## Texte étudié:
═══

Alors que les signalements pour violences sexistes et sexuelles dans les transports ont explosé en France ces dix dernières années, le gouvernement prépare un plan national attendu pour 2026. À l’étranger, certaines villes et régions ont déjà mis en place des dispositifs dédiés pour lutter contre le harcèlement sexuel. Leur bilan, contrasté, éclaire les défis qui attendent la France.
"Une société digne de ce nom protège les femmes dans l’espace public". Par ces mots, la ministre déléguée chargée de l’Égalité femmes-hommes, Aurore Bergé a annoncé, mardi 9 décembre, que le gouvernement français planchait à l’élaboration d’un plan national de lutte contre les violences sexistes et sexuelles (VSS) dans les transports, dont la finalisation est espérée pour le premier trimestre 2026.
Évoqué à l’occasion d’une journée de mobilisation au Conseil régional d’Ile-de-France, ce projet élaboré conjointement avec le ministère des Transports, mettra l’accent sur la prévention et les systèmes d’alerte.
"Construit avec les opérateurs, les régions, les associations", il prévoit notamment le développement de "système d’alerte unifié" avec "bouton d’appel rapide dans les applications", a expliqué la ministre, évoquant un système déjà utilisé depuis quelques semaines dans les métropoles d’Orléans et de Montpellier. Le plan prévoit aussi le développement d’un "canal unique de transmission d’information entre opérateurs et forces de l’ordre".

═══

## Exercices à réaliser:
[1] D'après le texte sur les violences sexistes et sexuelles dans les transports, à quelle échéance espère-t-on finaliser le plan national du gouvernement ?
[2] Mettez sous forme de liste numérotée les lignes des enregistrements, de celle qui contient "Where should I click to: Select" jusqu'à la fin des enregistrements, en omettant les lignes vides.

## Données fournies:
═══

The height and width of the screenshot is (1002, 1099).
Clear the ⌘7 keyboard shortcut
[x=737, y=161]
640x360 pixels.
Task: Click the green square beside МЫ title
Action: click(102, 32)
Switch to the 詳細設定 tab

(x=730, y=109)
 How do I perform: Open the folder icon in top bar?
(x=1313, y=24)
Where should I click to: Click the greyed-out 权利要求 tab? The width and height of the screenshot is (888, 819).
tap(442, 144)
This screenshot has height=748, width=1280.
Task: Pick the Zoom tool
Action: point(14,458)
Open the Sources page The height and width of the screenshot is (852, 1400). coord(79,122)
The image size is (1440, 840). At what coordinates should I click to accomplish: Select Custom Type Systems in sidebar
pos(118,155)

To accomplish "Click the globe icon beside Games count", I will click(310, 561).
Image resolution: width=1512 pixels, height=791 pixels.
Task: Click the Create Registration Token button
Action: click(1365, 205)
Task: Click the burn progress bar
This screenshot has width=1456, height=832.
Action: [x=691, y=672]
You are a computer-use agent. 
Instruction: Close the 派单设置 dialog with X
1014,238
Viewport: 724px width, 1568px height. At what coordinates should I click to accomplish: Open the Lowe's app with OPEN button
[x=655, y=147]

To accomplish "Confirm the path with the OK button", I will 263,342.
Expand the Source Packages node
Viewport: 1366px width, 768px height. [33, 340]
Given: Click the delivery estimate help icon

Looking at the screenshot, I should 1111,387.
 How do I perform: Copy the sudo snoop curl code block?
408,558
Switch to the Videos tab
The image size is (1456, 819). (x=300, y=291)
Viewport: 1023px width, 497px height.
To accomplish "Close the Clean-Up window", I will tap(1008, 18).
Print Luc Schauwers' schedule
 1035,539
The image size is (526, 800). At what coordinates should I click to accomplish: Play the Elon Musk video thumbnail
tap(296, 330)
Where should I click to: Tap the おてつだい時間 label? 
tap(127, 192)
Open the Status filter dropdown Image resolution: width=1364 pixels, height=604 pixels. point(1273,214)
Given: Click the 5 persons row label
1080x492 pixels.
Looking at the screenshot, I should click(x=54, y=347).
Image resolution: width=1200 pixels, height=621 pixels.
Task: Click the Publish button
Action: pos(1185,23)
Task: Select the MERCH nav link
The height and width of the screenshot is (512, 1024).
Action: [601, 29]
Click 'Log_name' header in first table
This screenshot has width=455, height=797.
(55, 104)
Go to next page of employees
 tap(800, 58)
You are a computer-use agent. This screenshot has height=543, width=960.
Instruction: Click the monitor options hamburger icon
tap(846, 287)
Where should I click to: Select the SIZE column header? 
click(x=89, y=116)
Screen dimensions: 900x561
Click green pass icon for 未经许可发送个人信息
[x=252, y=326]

═══

## Liste des réponses:
[1] Au premier trimestre 2026.

[2]
1. Where should I click to: Select the SIZE column header? 
2. click(x=89, y=116)
3. Screen dimensions: 900x561
4. Click green pass icon for 未经许可发送个人信息
5. [x=252, y=326]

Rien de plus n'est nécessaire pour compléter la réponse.